Tuesday, June 03, 2014

I say that there is adventure and fun in going, but there is beauty and power in staying. Now I'm not saying don't travel! Explore your little hearts out! I sure will! But at the end of the day remember that even wildflowers need roots to survive. Staying means allowing yourself to bloom where you are planted. Staying grows relationships to deeper levels. Staying forces you to face yourself and the effects you have on others. Staying opens new realms of creativity. When running away is an easy escape, staying is brave. Staying is an adventure within itself. So don't let the world tell you that where you are isn't cool/hipster/trendy/adventurous enough. Because you have the power to make a place beautiful - imperfections and all.

Analog (via Alphabet)
In our home, analog -- of the vintage, rummaged-in-a-thrift-shop variety -- has become a preferred personal mode of listening. There is something rather satisfying in the slow search for a treasure of a record, cradling its weight in one's hands on the trip back, unraveling at home from the outside elements, pouring a drink, and unsheathing a newly acquired gem, letting it settle, quite literally, into its grooves as you settle into your own. Music, in an analog context, becomes more of an event: the large, black circle of vinyl carries so much more heft, feeling and a sense of the artists behind it than, say, simply pressing play on a touchscreen. In a time of digital, instant gratification, analog, by comparison, slows and commands our attention as we wait for our cue that it's time to flip the record over for the other side, for another half hour or so of music as a tactile, livable experience.

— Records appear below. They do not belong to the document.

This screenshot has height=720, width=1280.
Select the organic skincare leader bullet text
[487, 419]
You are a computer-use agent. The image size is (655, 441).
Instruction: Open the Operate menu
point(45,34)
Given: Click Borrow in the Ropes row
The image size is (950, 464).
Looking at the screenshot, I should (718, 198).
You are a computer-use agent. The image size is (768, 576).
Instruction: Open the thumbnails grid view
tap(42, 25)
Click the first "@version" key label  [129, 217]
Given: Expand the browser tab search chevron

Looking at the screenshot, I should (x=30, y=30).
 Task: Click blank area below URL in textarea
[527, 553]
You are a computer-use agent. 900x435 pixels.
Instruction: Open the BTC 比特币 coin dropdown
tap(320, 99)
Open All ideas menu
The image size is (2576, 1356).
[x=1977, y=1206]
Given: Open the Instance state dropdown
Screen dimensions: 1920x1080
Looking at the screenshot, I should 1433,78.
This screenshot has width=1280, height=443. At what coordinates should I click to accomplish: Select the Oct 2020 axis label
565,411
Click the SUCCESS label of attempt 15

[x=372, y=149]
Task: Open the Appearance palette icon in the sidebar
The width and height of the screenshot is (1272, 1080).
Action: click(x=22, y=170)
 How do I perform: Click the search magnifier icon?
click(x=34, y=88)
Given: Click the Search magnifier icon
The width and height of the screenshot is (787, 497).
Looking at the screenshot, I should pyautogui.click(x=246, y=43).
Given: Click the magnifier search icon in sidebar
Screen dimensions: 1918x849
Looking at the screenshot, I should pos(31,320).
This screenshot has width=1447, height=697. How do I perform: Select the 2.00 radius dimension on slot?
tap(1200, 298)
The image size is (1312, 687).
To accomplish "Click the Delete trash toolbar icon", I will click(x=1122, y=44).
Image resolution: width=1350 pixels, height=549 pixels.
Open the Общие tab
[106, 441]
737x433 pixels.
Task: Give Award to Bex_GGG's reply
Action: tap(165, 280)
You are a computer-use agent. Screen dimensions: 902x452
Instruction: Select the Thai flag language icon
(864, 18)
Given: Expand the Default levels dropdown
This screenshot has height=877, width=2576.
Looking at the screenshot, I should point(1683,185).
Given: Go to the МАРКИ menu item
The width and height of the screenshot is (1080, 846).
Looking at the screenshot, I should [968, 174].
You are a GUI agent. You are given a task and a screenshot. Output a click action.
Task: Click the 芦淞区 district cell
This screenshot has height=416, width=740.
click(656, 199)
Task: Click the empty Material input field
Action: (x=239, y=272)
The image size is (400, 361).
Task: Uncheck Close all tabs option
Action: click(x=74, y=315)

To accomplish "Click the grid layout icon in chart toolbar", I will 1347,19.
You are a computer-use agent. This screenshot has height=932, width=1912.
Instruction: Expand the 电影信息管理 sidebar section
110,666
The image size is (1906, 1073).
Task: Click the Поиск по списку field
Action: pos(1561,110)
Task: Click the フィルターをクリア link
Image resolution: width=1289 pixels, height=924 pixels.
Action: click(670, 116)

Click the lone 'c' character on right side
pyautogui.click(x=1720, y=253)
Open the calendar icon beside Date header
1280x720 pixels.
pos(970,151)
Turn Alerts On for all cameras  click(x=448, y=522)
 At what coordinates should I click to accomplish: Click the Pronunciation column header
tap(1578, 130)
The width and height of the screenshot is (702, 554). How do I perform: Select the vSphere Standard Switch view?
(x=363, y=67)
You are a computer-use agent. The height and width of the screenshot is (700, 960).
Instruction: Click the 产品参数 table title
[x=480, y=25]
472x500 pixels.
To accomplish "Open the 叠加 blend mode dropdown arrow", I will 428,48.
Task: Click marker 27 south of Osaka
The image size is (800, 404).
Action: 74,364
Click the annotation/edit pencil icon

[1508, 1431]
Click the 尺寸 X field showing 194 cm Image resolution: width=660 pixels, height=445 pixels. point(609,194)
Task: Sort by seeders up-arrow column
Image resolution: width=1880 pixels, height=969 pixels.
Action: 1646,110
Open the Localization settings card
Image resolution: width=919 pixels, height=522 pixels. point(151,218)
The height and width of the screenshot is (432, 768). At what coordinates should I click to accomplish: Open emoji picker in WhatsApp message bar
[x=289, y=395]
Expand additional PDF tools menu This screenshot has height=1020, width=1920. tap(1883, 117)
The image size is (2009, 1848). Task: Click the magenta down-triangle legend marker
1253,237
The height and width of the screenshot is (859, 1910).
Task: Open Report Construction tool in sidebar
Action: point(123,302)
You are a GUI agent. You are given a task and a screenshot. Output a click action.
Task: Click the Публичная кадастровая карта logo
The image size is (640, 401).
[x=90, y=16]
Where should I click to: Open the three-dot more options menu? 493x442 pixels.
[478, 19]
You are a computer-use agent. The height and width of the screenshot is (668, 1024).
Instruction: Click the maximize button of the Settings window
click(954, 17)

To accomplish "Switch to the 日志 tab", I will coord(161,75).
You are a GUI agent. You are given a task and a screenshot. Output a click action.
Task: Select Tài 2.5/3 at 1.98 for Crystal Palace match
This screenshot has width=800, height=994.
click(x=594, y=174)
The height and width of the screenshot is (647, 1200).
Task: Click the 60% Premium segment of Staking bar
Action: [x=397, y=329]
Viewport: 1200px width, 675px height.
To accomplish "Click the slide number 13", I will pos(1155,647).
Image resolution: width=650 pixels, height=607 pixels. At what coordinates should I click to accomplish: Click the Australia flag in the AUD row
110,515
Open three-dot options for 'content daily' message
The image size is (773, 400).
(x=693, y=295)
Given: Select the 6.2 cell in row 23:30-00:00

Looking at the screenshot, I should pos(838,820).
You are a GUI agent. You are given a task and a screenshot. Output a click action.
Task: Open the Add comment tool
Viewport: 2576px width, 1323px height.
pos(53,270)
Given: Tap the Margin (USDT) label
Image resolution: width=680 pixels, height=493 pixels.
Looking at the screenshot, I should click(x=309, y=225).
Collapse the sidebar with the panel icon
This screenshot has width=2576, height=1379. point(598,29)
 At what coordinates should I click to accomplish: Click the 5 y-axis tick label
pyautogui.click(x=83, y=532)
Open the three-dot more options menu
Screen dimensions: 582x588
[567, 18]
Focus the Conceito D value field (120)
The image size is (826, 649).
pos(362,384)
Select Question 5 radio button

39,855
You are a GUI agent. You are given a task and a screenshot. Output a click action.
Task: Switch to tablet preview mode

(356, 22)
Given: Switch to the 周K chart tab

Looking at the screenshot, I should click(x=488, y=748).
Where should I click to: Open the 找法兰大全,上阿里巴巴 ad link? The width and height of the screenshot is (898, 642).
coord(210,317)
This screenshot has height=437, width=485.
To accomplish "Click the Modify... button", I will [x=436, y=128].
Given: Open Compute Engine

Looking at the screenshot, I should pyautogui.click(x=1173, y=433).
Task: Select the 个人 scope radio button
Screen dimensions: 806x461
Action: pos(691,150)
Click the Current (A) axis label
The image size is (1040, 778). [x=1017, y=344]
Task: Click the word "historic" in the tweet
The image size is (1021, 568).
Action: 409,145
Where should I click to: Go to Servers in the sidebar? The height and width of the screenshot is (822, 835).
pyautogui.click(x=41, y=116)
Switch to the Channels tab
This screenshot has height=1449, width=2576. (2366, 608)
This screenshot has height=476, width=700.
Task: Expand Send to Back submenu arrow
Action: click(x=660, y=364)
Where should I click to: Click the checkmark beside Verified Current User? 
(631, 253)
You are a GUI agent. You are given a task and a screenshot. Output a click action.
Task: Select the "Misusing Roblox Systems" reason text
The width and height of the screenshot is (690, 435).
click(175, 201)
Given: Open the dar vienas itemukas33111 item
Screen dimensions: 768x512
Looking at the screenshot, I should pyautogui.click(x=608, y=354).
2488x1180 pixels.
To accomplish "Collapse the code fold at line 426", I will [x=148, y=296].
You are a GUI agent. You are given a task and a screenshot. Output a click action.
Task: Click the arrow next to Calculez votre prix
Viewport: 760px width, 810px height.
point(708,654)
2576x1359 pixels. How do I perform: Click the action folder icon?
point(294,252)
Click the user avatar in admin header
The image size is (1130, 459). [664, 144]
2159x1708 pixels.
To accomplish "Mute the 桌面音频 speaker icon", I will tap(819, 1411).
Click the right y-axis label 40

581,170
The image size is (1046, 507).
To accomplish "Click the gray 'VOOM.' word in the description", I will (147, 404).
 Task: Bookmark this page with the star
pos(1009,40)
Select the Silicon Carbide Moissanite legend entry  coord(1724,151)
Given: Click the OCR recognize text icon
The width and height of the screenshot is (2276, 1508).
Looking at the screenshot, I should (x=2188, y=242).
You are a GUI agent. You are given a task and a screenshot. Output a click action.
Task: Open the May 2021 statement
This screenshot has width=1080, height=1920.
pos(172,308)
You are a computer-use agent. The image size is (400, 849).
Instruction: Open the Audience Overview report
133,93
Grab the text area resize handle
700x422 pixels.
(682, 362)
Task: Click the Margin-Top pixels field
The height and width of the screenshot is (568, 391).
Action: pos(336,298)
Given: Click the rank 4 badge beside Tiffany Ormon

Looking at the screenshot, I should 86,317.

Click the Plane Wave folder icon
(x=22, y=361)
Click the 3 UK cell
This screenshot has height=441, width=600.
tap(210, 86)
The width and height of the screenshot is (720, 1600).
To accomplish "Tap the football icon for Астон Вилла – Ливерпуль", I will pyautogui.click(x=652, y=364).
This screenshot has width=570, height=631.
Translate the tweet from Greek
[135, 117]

Even though times have drastically changed from the good ol' days when travel was considered luxurious, people are still fascinated with flight attendants. Today it's far from glamorous, but there's still something about it that makes those of us who do it continue to spread our wings and fly. Once a flight attendant, always a flight attendant. And no matter how hard we might try to explain it, nobody else seems to quite get what we do. I've been married for 10 years and my husband still has trouble understanding my schedule. So in a way maybe we are a special group. But not because we want to be.